▸ **TASK DESCRIPTION**: Reproduce the rows starting with the line that contains "77) in the screenshot?" and going on through the line that contains "Templates is located", switching every "Describe the element" to "Name the element" and leaving all else unchanged.

-- start of ROWS --

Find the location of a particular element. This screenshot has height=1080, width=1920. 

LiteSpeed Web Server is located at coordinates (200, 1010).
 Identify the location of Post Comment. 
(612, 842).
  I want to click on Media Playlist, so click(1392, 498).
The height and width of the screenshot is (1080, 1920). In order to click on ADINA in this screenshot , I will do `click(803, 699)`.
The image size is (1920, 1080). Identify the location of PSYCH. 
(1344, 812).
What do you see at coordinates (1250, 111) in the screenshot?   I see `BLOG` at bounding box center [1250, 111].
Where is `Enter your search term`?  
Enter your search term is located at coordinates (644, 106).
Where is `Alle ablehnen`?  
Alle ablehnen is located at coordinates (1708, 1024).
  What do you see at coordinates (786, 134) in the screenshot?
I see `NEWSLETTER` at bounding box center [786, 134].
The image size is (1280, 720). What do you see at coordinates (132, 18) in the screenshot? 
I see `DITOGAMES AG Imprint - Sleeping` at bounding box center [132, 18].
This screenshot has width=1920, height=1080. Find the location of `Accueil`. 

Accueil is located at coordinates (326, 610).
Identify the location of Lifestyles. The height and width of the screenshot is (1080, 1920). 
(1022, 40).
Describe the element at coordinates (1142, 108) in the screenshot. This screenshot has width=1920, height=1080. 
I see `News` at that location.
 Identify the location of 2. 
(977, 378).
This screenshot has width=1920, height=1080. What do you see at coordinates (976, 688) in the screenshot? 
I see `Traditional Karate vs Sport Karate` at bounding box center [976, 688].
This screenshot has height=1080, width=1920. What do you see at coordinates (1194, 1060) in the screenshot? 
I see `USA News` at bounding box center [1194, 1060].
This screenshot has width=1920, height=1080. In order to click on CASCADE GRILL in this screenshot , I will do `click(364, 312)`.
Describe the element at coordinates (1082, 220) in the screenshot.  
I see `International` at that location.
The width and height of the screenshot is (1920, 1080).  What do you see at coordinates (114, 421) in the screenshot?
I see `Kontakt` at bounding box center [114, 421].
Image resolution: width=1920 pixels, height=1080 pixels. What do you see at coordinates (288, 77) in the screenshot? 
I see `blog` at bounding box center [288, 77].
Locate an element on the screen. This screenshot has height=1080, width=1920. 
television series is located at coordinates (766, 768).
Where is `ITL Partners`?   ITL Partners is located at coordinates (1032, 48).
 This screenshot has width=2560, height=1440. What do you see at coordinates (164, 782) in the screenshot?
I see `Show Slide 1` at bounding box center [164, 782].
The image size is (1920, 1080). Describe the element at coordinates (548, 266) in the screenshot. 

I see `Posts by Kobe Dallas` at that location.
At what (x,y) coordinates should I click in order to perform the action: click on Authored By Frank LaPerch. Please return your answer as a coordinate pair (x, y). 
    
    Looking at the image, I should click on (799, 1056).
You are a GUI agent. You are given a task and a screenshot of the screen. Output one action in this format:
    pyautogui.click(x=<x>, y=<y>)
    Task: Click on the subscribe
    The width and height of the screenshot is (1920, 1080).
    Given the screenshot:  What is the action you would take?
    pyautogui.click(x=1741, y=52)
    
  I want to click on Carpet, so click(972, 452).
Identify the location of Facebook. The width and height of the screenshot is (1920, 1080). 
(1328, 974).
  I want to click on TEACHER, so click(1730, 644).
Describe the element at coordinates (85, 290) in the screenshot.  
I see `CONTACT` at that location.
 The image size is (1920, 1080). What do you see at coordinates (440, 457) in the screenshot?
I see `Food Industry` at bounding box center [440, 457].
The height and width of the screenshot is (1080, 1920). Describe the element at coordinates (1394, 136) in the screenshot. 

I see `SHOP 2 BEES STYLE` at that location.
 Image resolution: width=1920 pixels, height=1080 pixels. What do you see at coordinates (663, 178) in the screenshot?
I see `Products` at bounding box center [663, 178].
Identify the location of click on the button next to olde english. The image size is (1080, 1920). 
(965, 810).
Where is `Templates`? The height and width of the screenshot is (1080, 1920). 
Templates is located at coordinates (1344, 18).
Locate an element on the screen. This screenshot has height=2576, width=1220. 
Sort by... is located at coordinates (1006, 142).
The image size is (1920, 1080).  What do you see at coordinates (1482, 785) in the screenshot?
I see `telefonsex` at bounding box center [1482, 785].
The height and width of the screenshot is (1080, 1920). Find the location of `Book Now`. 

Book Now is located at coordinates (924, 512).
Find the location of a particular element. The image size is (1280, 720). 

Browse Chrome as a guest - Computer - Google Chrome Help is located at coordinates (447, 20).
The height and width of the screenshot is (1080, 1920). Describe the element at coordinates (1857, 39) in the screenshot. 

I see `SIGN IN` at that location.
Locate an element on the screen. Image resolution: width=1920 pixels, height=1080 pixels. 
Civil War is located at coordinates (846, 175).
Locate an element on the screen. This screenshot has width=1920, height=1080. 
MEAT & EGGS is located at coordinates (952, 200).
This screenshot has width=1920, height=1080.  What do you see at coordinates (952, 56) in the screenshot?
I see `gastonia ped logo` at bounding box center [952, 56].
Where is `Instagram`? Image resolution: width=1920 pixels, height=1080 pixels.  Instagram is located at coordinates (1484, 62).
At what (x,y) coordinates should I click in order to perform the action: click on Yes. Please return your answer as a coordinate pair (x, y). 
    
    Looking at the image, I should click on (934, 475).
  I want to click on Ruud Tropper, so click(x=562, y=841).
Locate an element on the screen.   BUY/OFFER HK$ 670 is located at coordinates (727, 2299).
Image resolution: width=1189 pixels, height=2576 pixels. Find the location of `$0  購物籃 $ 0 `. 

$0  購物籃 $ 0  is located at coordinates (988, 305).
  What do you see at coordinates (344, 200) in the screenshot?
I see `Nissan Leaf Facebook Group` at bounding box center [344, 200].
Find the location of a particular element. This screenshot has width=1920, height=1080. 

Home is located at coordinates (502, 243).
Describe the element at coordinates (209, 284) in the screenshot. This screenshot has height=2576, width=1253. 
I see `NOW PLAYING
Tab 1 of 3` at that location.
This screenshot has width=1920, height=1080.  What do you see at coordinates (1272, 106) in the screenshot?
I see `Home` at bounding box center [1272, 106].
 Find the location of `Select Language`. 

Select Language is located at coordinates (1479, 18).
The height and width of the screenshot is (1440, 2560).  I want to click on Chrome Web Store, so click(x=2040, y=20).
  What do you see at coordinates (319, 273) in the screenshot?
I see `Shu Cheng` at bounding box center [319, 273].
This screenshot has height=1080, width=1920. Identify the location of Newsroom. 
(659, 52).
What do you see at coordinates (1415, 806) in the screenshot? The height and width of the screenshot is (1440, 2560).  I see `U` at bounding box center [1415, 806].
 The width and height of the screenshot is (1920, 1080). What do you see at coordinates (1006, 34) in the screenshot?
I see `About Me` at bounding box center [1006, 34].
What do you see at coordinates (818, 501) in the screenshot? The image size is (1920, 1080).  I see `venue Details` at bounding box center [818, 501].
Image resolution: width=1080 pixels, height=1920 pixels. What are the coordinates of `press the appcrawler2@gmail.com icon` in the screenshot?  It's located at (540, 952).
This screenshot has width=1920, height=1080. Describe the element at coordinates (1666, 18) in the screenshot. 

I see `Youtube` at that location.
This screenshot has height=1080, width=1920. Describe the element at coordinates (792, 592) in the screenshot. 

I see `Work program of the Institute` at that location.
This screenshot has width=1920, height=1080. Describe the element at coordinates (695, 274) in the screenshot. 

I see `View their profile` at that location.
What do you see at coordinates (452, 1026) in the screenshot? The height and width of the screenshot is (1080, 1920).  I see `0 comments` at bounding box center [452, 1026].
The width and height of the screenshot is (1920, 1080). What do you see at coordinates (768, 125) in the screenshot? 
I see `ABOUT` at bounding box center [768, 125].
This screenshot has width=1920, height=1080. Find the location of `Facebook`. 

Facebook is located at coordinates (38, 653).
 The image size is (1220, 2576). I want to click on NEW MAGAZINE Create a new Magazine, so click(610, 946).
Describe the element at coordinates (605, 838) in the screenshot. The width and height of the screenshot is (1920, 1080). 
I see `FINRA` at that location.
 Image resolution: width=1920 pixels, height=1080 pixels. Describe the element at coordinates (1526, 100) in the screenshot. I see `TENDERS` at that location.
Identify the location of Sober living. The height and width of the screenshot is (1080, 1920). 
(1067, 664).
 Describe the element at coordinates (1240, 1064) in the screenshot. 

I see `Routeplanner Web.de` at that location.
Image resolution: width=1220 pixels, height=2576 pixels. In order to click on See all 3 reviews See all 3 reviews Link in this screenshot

-- end of ROWS --

▸ **RESULT FOR THIS EXERCISE**:
Image resolution: width=1920 pixels, height=1080 pixels. What do you see at coordinates (288, 77) in the screenshot? 
I see `blog` at bounding box center [288, 77].
Locate an element on the screen. This screenshot has height=1080, width=1920. 
television series is located at coordinates (766, 768).
Where is `ITL Partners`?   ITL Partners is located at coordinates (1032, 48).
 This screenshot has width=2560, height=1440. What do you see at coordinates (164, 782) in the screenshot?
I see `Show Slide 1` at bounding box center [164, 782].
The image size is (1920, 1080). Name the element at coordinates (548, 266) in the screenshot. 

I see `Posts by Kobe Dallas` at that location.
At what (x,y) coordinates should I click in order to perform the action: click on Authored By Frank LaPerch. Please return your answer as a coordinate pair (x, y). 
    
    Looking at the image, I should click on (799, 1056).
You are a GUI agent. You are given a task and a screenshot of the screen. Output one action in this format:
    pyautogui.click(x=<x>, y=<y>)
    Task: Click on the subscribe
    The width and height of the screenshot is (1920, 1080).
    Given the screenshot:  What is the action you would take?
    pyautogui.click(x=1741, y=52)
    
  I want to click on Carpet, so click(972, 452).
Identify the location of Facebook. The width and height of the screenshot is (1920, 1080). 
(1328, 974).
  I want to click on TEACHER, so click(1730, 644).
Name the element at coordinates (85, 290) in the screenshot.  
I see `CONTACT` at that location.
 The image size is (1920, 1080). What do you see at coordinates (440, 457) in the screenshot?
I see `Food Industry` at bounding box center [440, 457].
The height and width of the screenshot is (1080, 1920). Name the element at coordinates (1394, 136) in the screenshot. 

I see `SHOP 2 BEES STYLE` at that location.
 Image resolution: width=1920 pixels, height=1080 pixels. What do you see at coordinates (663, 178) in the screenshot?
I see `Products` at bounding box center [663, 178].
Identify the location of click on the button next to olde english. The image size is (1080, 1920). 
(965, 810).
Where is `Templates`? The height and width of the screenshot is (1080, 1920). 
Templates is located at coordinates (1344, 18).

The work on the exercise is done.